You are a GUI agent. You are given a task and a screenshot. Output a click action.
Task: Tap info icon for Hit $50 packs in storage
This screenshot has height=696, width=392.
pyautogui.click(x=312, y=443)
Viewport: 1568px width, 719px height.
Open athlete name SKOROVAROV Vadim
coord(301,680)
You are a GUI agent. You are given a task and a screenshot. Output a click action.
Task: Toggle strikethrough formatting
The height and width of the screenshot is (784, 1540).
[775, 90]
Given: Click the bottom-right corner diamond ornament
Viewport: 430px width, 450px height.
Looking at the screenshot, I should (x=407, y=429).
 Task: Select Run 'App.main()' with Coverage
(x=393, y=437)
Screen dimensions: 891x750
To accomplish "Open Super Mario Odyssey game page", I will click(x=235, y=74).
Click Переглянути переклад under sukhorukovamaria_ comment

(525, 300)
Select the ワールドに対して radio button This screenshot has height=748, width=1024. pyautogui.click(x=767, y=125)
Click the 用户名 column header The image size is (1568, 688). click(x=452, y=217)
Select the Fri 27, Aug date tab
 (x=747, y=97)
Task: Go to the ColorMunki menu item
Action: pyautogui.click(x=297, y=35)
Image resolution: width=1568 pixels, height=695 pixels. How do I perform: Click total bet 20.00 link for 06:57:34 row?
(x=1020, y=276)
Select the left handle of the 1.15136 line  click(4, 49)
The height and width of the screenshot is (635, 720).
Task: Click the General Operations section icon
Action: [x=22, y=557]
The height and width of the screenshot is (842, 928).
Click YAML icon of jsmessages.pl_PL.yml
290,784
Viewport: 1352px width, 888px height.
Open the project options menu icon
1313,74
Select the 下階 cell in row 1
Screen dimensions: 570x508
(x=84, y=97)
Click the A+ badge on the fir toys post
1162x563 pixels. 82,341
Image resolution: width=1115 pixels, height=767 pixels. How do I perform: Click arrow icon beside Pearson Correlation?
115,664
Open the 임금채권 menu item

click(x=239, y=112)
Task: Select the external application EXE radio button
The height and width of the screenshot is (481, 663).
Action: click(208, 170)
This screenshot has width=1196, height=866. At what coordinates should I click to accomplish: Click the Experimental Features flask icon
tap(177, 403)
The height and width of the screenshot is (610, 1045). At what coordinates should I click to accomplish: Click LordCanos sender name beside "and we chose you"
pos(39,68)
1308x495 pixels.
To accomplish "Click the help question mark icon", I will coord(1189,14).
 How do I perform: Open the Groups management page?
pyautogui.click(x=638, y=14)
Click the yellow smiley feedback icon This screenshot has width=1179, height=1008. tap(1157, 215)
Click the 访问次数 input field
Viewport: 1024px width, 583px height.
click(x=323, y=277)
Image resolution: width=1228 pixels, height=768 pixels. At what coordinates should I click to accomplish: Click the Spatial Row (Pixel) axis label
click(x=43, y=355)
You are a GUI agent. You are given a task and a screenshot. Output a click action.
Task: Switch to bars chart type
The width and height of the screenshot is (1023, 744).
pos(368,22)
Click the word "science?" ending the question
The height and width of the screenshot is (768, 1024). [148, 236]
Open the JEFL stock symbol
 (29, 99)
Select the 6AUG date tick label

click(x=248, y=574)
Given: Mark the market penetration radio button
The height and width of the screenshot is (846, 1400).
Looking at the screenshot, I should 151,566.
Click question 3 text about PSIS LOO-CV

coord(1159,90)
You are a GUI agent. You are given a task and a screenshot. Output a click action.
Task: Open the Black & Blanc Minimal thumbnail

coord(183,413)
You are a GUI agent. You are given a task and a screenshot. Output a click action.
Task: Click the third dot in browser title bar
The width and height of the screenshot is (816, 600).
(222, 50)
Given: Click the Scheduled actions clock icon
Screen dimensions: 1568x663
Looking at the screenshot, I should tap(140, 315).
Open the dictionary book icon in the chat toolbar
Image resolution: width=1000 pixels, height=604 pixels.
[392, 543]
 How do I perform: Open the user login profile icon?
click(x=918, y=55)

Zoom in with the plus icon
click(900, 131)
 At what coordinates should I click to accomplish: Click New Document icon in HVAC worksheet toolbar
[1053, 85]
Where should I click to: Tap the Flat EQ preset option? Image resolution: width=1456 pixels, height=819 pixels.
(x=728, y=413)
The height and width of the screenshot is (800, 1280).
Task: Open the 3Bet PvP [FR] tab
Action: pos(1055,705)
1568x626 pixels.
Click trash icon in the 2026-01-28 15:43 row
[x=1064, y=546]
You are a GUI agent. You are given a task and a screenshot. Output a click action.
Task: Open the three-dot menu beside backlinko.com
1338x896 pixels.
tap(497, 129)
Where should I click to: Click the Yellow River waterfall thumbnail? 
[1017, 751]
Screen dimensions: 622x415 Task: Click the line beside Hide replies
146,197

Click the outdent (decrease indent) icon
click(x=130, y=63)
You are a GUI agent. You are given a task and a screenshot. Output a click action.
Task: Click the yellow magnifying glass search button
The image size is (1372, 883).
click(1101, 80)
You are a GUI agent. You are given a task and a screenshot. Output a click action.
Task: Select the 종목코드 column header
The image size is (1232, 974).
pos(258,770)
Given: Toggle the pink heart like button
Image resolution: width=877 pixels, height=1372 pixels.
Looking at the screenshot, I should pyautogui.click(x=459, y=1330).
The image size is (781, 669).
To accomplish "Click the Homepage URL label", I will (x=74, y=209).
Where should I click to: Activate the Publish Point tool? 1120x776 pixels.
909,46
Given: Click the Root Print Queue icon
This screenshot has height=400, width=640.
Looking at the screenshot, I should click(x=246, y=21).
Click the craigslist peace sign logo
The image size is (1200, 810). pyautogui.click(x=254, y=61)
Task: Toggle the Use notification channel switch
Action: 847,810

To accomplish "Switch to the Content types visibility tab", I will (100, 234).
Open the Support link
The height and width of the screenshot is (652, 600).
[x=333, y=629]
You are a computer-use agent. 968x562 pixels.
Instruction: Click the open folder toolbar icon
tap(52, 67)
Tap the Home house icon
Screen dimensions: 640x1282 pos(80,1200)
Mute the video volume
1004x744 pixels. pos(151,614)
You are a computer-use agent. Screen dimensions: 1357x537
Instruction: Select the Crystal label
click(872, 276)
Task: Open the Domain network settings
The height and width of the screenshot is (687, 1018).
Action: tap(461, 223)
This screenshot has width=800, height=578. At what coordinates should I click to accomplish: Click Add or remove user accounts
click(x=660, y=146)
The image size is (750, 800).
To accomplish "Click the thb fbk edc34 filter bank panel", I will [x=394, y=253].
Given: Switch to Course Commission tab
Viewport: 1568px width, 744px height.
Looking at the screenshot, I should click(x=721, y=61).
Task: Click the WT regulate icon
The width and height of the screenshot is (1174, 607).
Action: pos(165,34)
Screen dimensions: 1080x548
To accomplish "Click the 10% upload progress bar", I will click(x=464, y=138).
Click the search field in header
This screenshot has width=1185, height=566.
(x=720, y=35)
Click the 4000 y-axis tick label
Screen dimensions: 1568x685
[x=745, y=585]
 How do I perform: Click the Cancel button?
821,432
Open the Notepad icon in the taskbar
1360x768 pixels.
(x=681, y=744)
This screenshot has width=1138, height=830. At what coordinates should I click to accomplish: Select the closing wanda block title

Work to complete =
For this exercise, output the records in full, exactly.

Task output =
You are a GUI agent. You are given a task and a screenshot. Output a click action.
Task: Tap info icon for Hit $50 packs in storage
This screenshot has height=696, width=392.
pyautogui.click(x=312, y=443)
Viewport: 1568px width, 719px height.
Open athlete name SKOROVAROV Vadim
coord(301,680)
You are a GUI agent. You are given a task and a screenshot. Output a click action.
Task: Toggle strikethrough formatting
The height and width of the screenshot is (784, 1540).
[775, 90]
Given: Click the bottom-right corner diamond ornament
Viewport: 430px width, 450px height.
Looking at the screenshot, I should (x=407, y=429).
 Task: Select Run 'App.main()' with Coverage
(x=393, y=437)
Screen dimensions: 891x750
To accomplish "Open Super Mario Odyssey game page", I will click(x=235, y=74).
Click Переглянути переклад under sukhorukovamaria_ comment

(525, 300)
Select the ワールドに対して radio button This screenshot has height=748, width=1024. pyautogui.click(x=767, y=125)
Click the 用户名 column header The image size is (1568, 688). click(x=452, y=217)
Select the Fri 27, Aug date tab
 (x=747, y=97)
Task: Go to the ColorMunki menu item
Action: pyautogui.click(x=297, y=35)
Image resolution: width=1568 pixels, height=695 pixels. How do I perform: Click total bet 20.00 link for 06:57:34 row?
(x=1020, y=276)
Select the left handle of the 1.15136 line  click(4, 49)
The height and width of the screenshot is (635, 720).
Task: Click the General Operations section icon
Action: [x=22, y=557]
The height and width of the screenshot is (842, 928).
Click YAML icon of jsmessages.pl_PL.yml
290,784
Viewport: 1352px width, 888px height.
Open the project options menu icon
1313,74
Select the 下階 cell in row 1
Screen dimensions: 570x508
(x=84, y=97)
Click the A+ badge on the fir toys post
1162x563 pixels. 82,341
Image resolution: width=1115 pixels, height=767 pixels. How do I perform: Click arrow icon beside Pearson Correlation?
115,664
Open the 임금채권 menu item

click(x=239, y=112)
Task: Select the external application EXE radio button
The height and width of the screenshot is (481, 663).
Action: click(208, 170)
This screenshot has width=1196, height=866. At what coordinates should I click to accomplish: Click the Experimental Features flask icon
tap(177, 403)
The height and width of the screenshot is (610, 1045). At what coordinates should I click to accomplish: Click LordCanos sender name beside "and we chose you"
pos(39,68)
1308x495 pixels.
To accomplish "Click the help question mark icon", I will coord(1189,14).
 How do I perform: Open the Groups management page?
pyautogui.click(x=638, y=14)
Click the yellow smiley feedback icon This screenshot has width=1179, height=1008. tap(1157, 215)
Click the 访问次数 input field
Viewport: 1024px width, 583px height.
click(x=323, y=277)
Image resolution: width=1228 pixels, height=768 pixels. At what coordinates should I click to accomplish: Click the Spatial Row (Pixel) axis label
click(x=43, y=355)
You are a GUI agent. You are given a task and a screenshot. Output a click action.
Task: Switch to bars chart type
The width and height of the screenshot is (1023, 744).
pos(368,22)
Click the word "science?" ending the question
The height and width of the screenshot is (768, 1024). [148, 236]
Open the JEFL stock symbol
 (29, 99)
Select the 6AUG date tick label

click(x=248, y=574)
Given: Mark the market penetration radio button
The height and width of the screenshot is (846, 1400).
Looking at the screenshot, I should 151,566.
Click question 3 text about PSIS LOO-CV

coord(1159,90)
You are a GUI agent. You are given a task and a screenshot. Output a click action.
Task: Open the Black & Blanc Minimal thumbnail

coord(183,413)
You are a GUI agent. You are given a task and a screenshot. Output a click action.
Task: Click the third dot in browser title bar
The width and height of the screenshot is (816, 600).
(222, 50)
Given: Click the Scheduled actions clock icon
Screen dimensions: 1568x663
Looking at the screenshot, I should tap(140, 315).
Open the dictionary book icon in the chat toolbar
Image resolution: width=1000 pixels, height=604 pixels.
[392, 543]
 How do I perform: Open the user login profile icon?
click(x=918, y=55)

Zoom in with the plus icon
click(900, 131)
 At what coordinates should I click to accomplish: Click New Document icon in HVAC worksheet toolbar
[1053, 85]
Where should I click to: Tap the Flat EQ preset option? Image resolution: width=1456 pixels, height=819 pixels.
(x=728, y=413)
The height and width of the screenshot is (800, 1280).
Task: Open the 3Bet PvP [FR] tab
Action: pos(1055,705)
1568x626 pixels.
Click trash icon in the 2026-01-28 15:43 row
[x=1064, y=546]
You are a GUI agent. You are given a task and a screenshot. Output a click action.
Task: Open the three-dot menu beside backlinko.com
1338x896 pixels.
tap(497, 129)
Where should I click to: Click the Yellow River waterfall thumbnail? 
[1017, 751]
Screen dimensions: 622x415 Task: Click the line beside Hide replies
146,197

Click the outdent (decrease indent) icon
click(x=130, y=63)
You are a GUI agent. You are given a task and a screenshot. Output a click action.
Task: Click the yellow magnifying glass search button
The image size is (1372, 883).
click(1101, 80)
You are a GUI agent. You are given a task and a screenshot. Output a click action.
Task: Select the 종목코드 column header
The image size is (1232, 974).
pos(258,770)
Given: Toggle the pink heart like button
Image resolution: width=877 pixels, height=1372 pixels.
Looking at the screenshot, I should pyautogui.click(x=459, y=1330).
The image size is (781, 669).
To accomplish "Click the Homepage URL label", I will (x=74, y=209).
Where should I click to: Activate the Publish Point tool? 1120x776 pixels.
909,46
Given: Click the Root Print Queue icon
This screenshot has height=400, width=640.
Looking at the screenshot, I should click(x=246, y=21).
Click the craigslist peace sign logo
The image size is (1200, 810). pyautogui.click(x=254, y=61)
Task: Toggle the Use notification channel switch
Action: 847,810

To accomplish "Switch to the Content types visibility tab", I will (100, 234).
Open the Support link
The height and width of the screenshot is (652, 600).
[x=333, y=629]
You are a computer-use agent. 968x562 pixels.
Instruction: Click the open folder toolbar icon
tap(52, 67)
Tap the Home house icon
Screen dimensions: 640x1282 pos(80,1200)
Mute the video volume
1004x744 pixels. pos(151,614)
You are a computer-use agent. Screen dimensions: 1357x537
Instruction: Select the Crystal label
click(872, 276)
Task: Open the Domain network settings
The height and width of the screenshot is (687, 1018).
Action: tap(461, 223)
This screenshot has width=800, height=578. At what coordinates should I click to accomplish: Click Add or remove user accounts
click(x=660, y=146)
The image size is (750, 800).
To accomplish "Click the thb fbk edc34 filter bank panel", I will [x=394, y=253].
Given: Switch to Course Commission tab
Viewport: 1568px width, 744px height.
Looking at the screenshot, I should click(x=721, y=61).
Task: Click the WT regulate icon
The width and height of the screenshot is (1174, 607).
Action: pos(165,34)
Screen dimensions: 1080x548
To accomplish "Click the 10% upload progress bar", I will click(x=464, y=138).
Click the search field in header
This screenshot has width=1185, height=566.
(x=720, y=35)
Click the 4000 y-axis tick label
Screen dimensions: 1568x685
[x=745, y=585]
 How do I perform: Click the Cancel button?
821,432
Open the Notepad icon in the taskbar
1360x768 pixels.
(x=681, y=744)
This screenshot has width=1138, height=830. At what coordinates should I click to accomplish: Select the closing wanda block title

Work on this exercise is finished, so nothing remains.